House Ways and Means Committee Chairman Richard Neal, D-Mass., who leads the working group negotiating with the U.S. trade representative over the U.S.-Mexico-Canada Agreement, said he anticipates that USTR Robert Lighthizer will send over text of the changes to the agreement next week. Neal said he spoke with Lighthizer Nov. 14, to tell him he'd be forwarding “a series of, we think, could be make-or-break issues, and that we hoped that he would digest them and then respond to us, fast."
Trade Subcommittee Chairman Earl Blumenauer said he doesn't know if they'll to be able to evaluate the details of the U.S.-Japan skinny trade deal in the hearing scheduled for next week, because the Office of the U.S. Trade Representative has not released the text yet. He said in a Nov. 13 interview it's “troubling" that the House Ways and Means Committee has not received text of the deal, which was signed Sept. 26. "Sometimes dealing with USTR can be a little opaque, which is one of my constants through several administrations," he said.

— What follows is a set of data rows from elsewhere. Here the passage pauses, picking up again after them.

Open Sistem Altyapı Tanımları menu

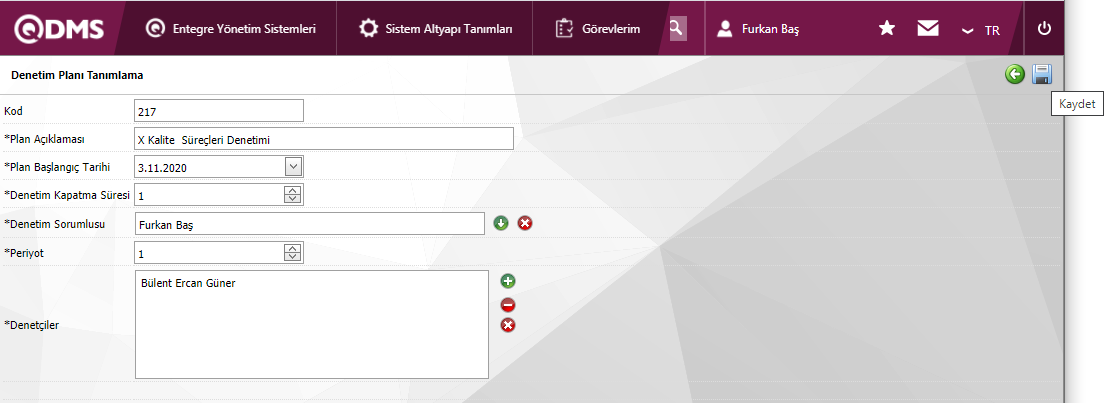point(435,29)
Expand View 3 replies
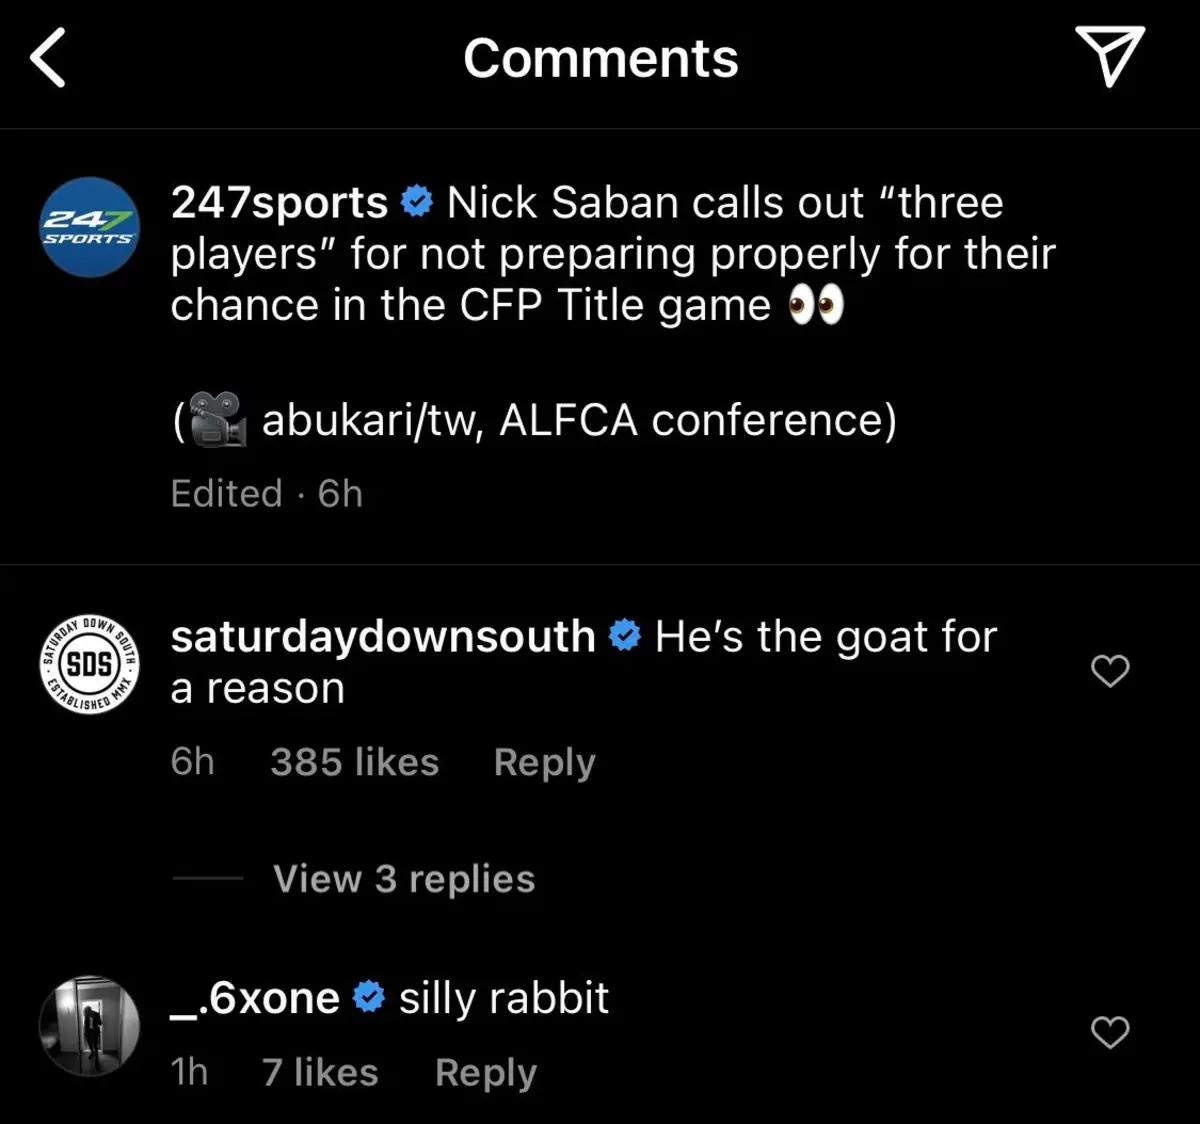1200x1124 pixels. point(404,879)
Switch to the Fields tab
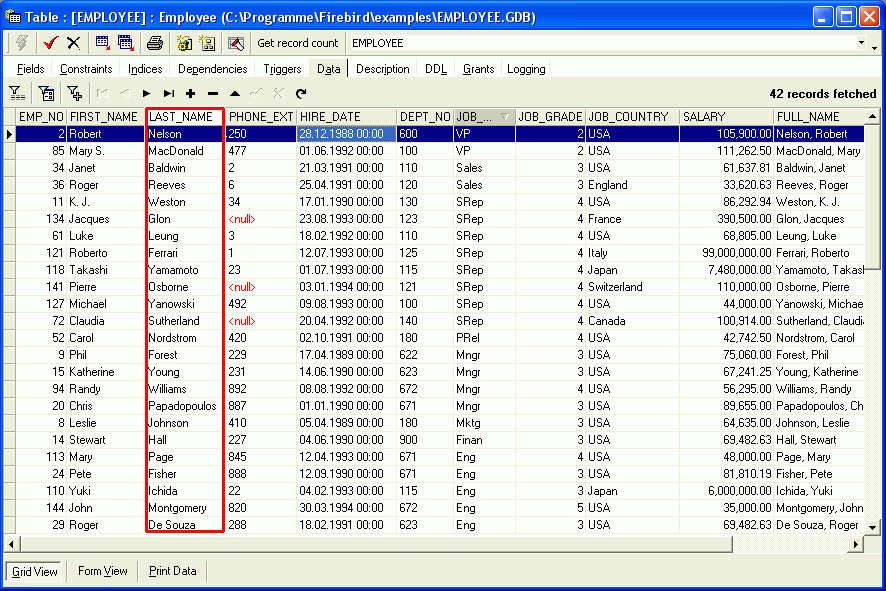The image size is (886, 591). pyautogui.click(x=30, y=69)
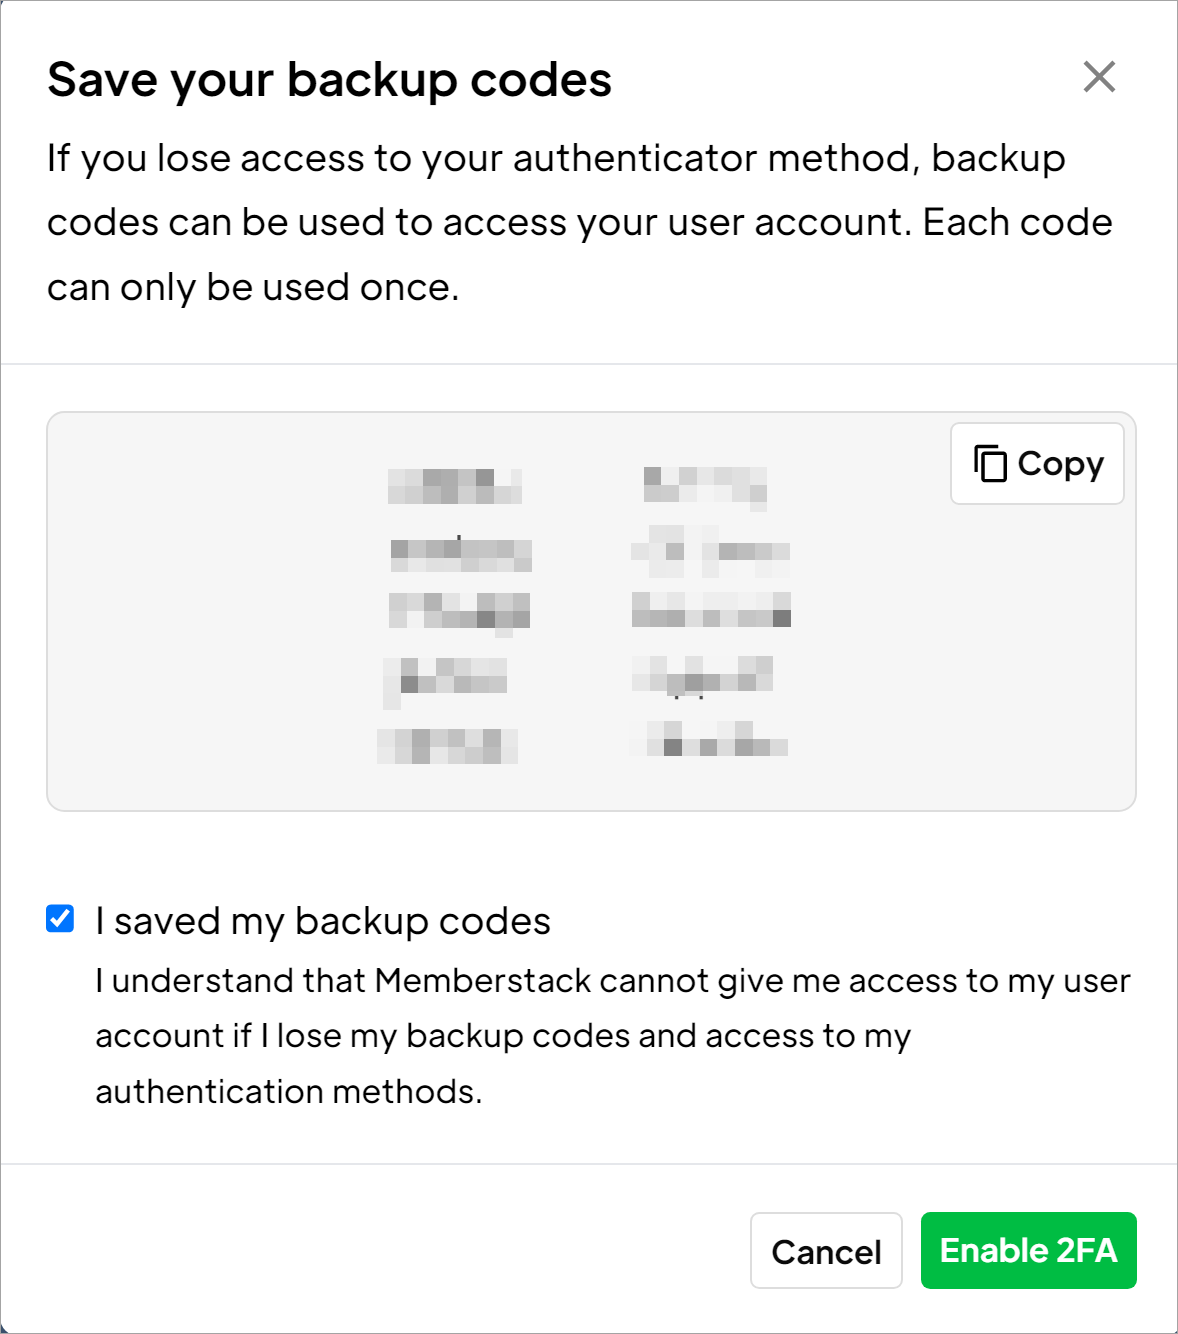The height and width of the screenshot is (1334, 1178).
Task: Click the "Copy" text in the button
Action: [x=1060, y=464]
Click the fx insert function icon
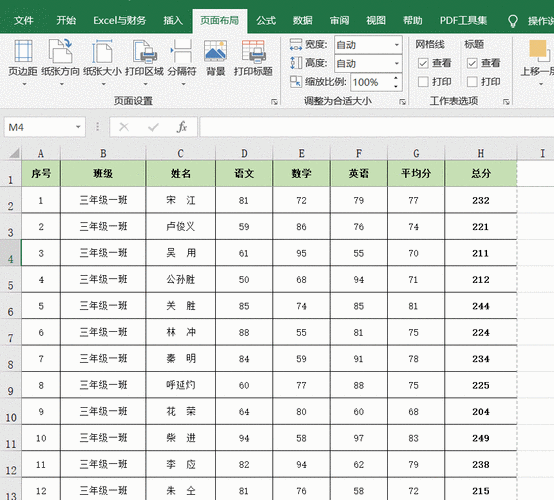This screenshot has width=554, height=500. (x=182, y=127)
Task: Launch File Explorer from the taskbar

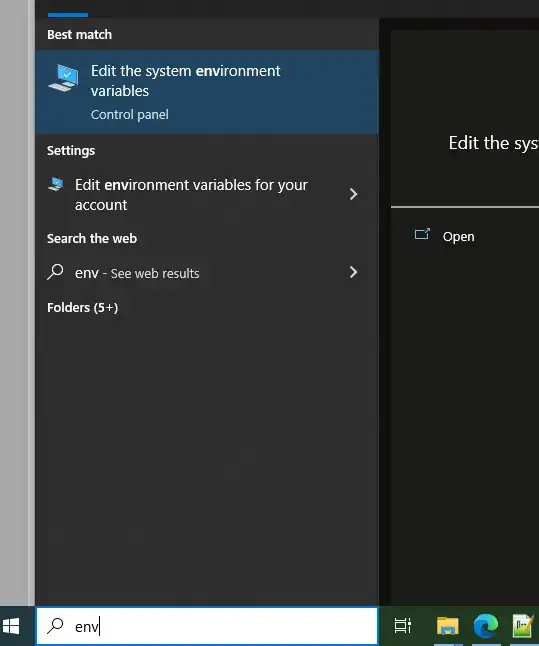Action: (x=448, y=626)
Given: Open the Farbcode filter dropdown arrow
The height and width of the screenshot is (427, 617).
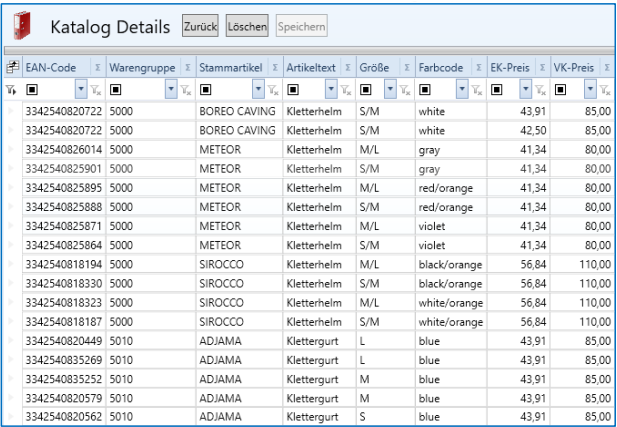Looking at the screenshot, I should 461,90.
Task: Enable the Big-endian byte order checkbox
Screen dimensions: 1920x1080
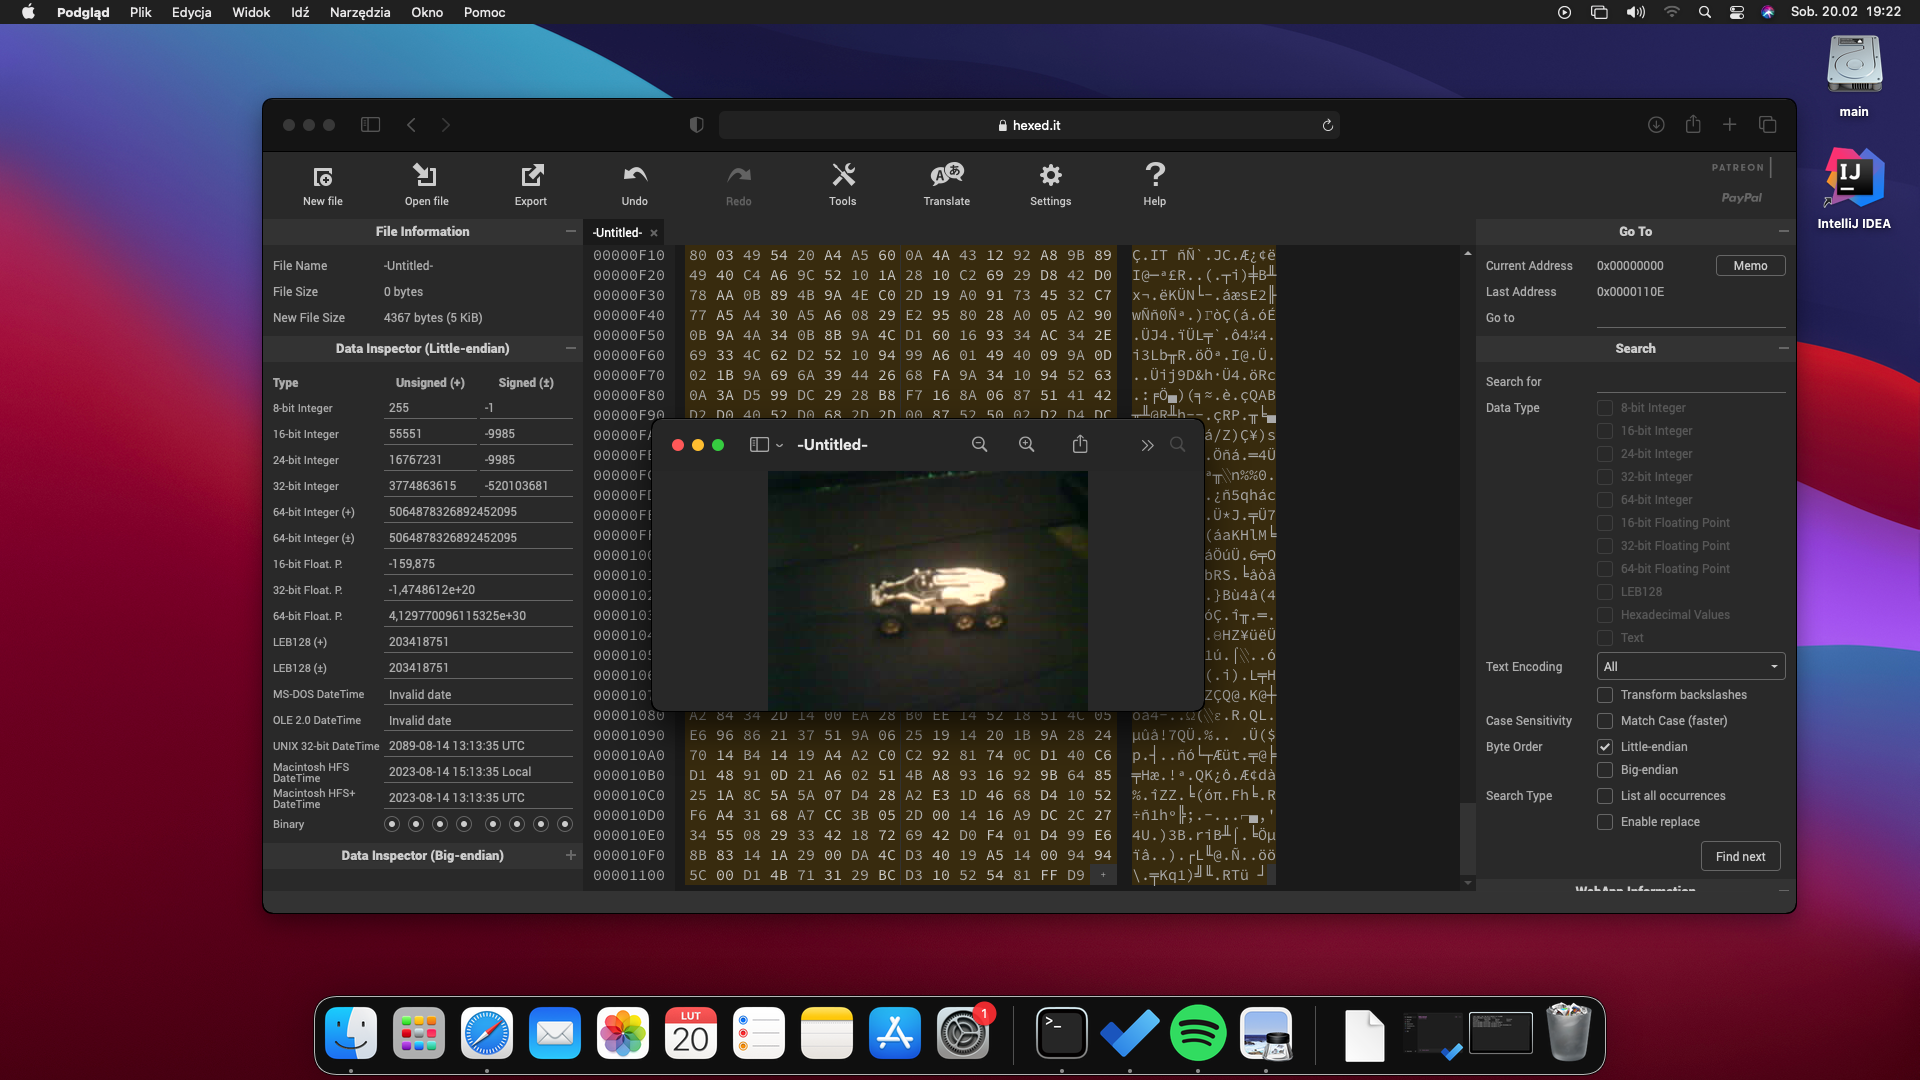Action: [x=1605, y=770]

House Speaker Nancy Pelosi said that a resolution to the negotiations between the Democrats in the working group and the Trump administration on the U.S.-Mexico-Canada Agreement is “imminent," and that she believes it can be a template for future trade agreements. Pelosi, D-Calif., who was speaking at her weekly press conference on Nov. 14, suggested that the AFL-CIO would not argue against a "yes" vote for the NAFTA rewrite. "I think we'll see what the implementation is, and the enforcement is, and I think it will be a value that is shared by our friends in labor as well as the Democrats in Congress," she said.
Do not change de minimis through the U.S.-Mexico-Canada Agreement, 130 House members told U.S. Trade Representative Robert Lighthizer last month, in a letter led by the House Ways and Means Trade Subcommittee chairman and ranking member. Members of both parties have panned the idea of a reciprocal de minimis in the NAFTA rewrite. Senate Finance Committee Chairman Chuck Grassley, R-Iowa, recently said that the $800 threshold will not be changed through the implementing legislation (see 1910290048).
President Donald Trump told a Wall Street Journal White House reporter that he's been fully briefed by the U.S. trade representative on the issue of auto tariffs, and said he will make a decision very soon on whether he will delay imposing tariffs on imported cars and car parts.
On a day when more than two dozen House Republicans tweeted that their chamber should pass the U.S.-Mexico-Canada Agreement -- most contrasting the impeachment movement with the lack of action on the trade deal -- the Democrats' No. 2 said his party's members want to finish negotiations with the U.S. trade representative and get the bill under consideration.
Senate Finance Committee Chairman Chuck Grassley, R-Iowa, said a bill reforming Section 232 won't be introduced in his committee until after the Senate votes on the U.S.-Mexico-Canada Agreement, because, he said, that vote is a political complication for Sen. Ron Wyden, D-Ore. Grassley, who was responding to a question from International Trade Today Nov. 12, said he doesn't think Wyden has a problem with the NAFTA rewrite, but that "it's a problem for Democrats generally, and I think he's got that to work with, and needs more time on 232. And I’m willing to give him more time, because I don’t see how I can move productively ahead without his cooperation."
Members of Congress who are the Congressional-Executive Commission on China members asked the acting CBP commissioner to issue more withhold release orders for textiles or other goods made with forced labor in Xinjiang province, where about a million Uighur Muslims are held in internment camps. The senators and representatives noted that CBP did block the imports of Heitan Taida Apparel Company, and said that sent an important message, but much more should be done.
President Donald Trump said everybody thinks it makes sense for the executive branch to be able to hike tariffs on trading partners to the same levels those countries tax the corresponding American products. This proposal, the Reciprocal Trade Act (see 1901240017), was introduced by a Republican who left his office in the middle of the term to work as a CNN talking head. Trump acknowledged that it cannot pass unless Republicans retake the majority in the House of Representatives.
Outgoing European Union President Jean-Claude Juncker said he doesn't believe there will be tariffs on European autos this month. The U.S. trade representative is supposed to report to Donald Trump on Nov. 14 on whether there have been enough concessions resulting from talks with Japan and the European Union that the domestic auto industry is no longer imperiled by imports from those regions.